Monday, December 15, 2008

I Love The Whole World

I've listened to this everyday for the last week and it just lights up my day, makes me feel like a million butterflies in the sun, like that awful cataract of cynicism has been removed and I see the world all over again, in all it's little glories. And I am madly, crazily in love again - with music, with words, with the world, with life.

Tuesday, December 09, 2008

Today I don't care about how the words come out. I don't care to make an impression. I don't care to construct anything. I just need to let it out : This evening, I heard some brilliant live music. And it's left me feeling high and my mind boggled.

Over the last two years I've been away I've been really lucky to have had some great musical evenings, and occasion to listen to some of my favourite musicians live. All the while, the recurring thought coursing through my head was that I needed to soak up as much as I could, because once I got back to madras I wouldn't be able to attend events like that.

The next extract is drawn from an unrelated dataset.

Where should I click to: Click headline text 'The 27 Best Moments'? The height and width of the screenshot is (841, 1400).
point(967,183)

Today changed that for me. It was a concert on par with anything I've ever heard abroad. In our own Alliance Francaise.. I listened to three brilliant musicians, playing some of my favourite pieces.. Le Petit Orchestre Swing de france - a trio comprising Laurent Zeller a violinist, and two guitarists - another Laurent and Gilles parodi, who together made some of the most beautiful music I've ever had the pleasure to hear live. There was Serge Gainsbourg, Django Reinhardt, Cole Porter, Edith Piaf in lovely arrangements.

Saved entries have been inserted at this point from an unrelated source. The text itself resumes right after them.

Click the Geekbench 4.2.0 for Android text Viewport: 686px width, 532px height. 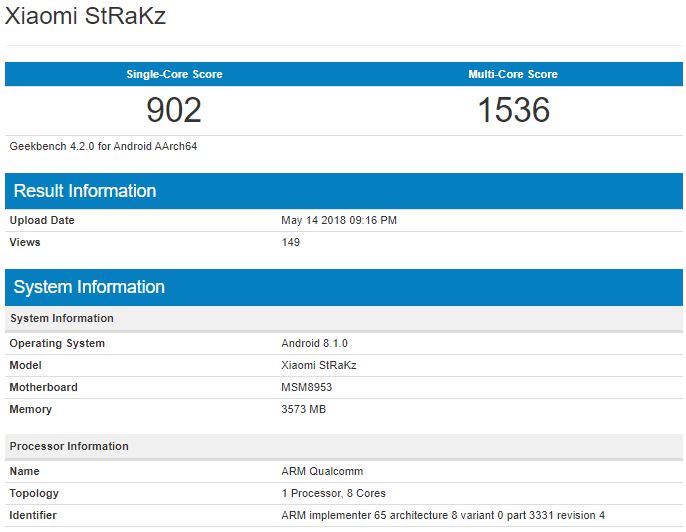click(103, 146)
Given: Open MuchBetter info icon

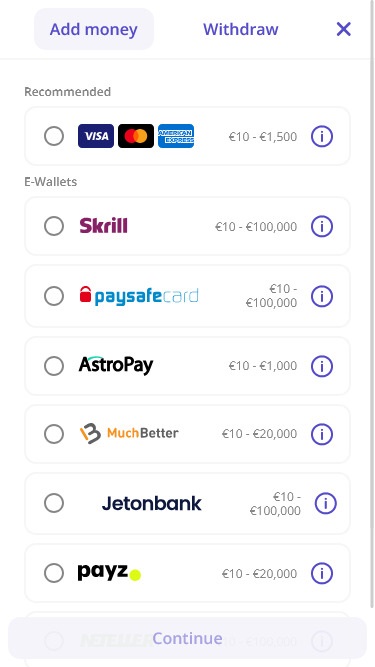Looking at the screenshot, I should (321, 434).
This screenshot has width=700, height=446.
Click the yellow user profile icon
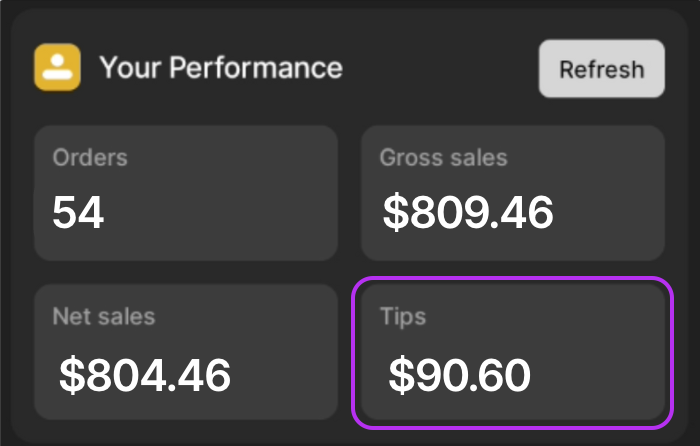(58, 67)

It was intimate, the setting. That always lends itself to being drawn into the music, if it's good. And the artists really let loose.. they performed so freely, with expression and laughter and such good vibes. The violinist, the only one that spoke english, was wonderfully comical. He joked and laughed and had all of his eating out of his hands. So much so that one might have actually forgiven him if he was just above average as a violinist. But he had to go and be brilliant - absolutely, undoubtedly gifted! The notes he coaxed out of that instrument had me absolutely on the verge - of elation. He was the embodiment of energy in the music when the piece called for it and the epitome of soulfulness in another piece. The guitarists were quiet but had a wonderful body language.. It's amazing how much that tells you.. They didn't speak any english and yet their smiles, the tilts of head, the cheeky smiles said it all.. They were enjoying themselves, they were feeding off each other's energy like all the really good musicians seem to be able to do and they played their hearts out - laid it all on the table so to speak... It was marvelous, the energy in the room towards the end. The applause was the warmest I've EVER heard from an audience in madras for ANY thing. It was spontaneous and the yelling for an encore was the most obvious thing to do - OF COURSE they had to play some more! There was no other way about it...

I came out of there, my heart light, my spirits lifted, my mind ablaze.. Such is the delight of an evening of good music.

Sunday, December 07, 2008

The big wart on the side of your neck -
that icky, sticky extra drop of flesh that jingle-jangles
three inches from your ear - first drew my notice.

Not the mozham of fresh jasmine threaded into your plait,
nor the clumsily pleated pallu fanned across your high backed blouse
or the diamond thodu that made your ears droop.

This alone made me reconsider your pitch black hair,
tied (on second thought) too long and too tight,
And the infant cradled in your arms, that now I see, must be your daughter's.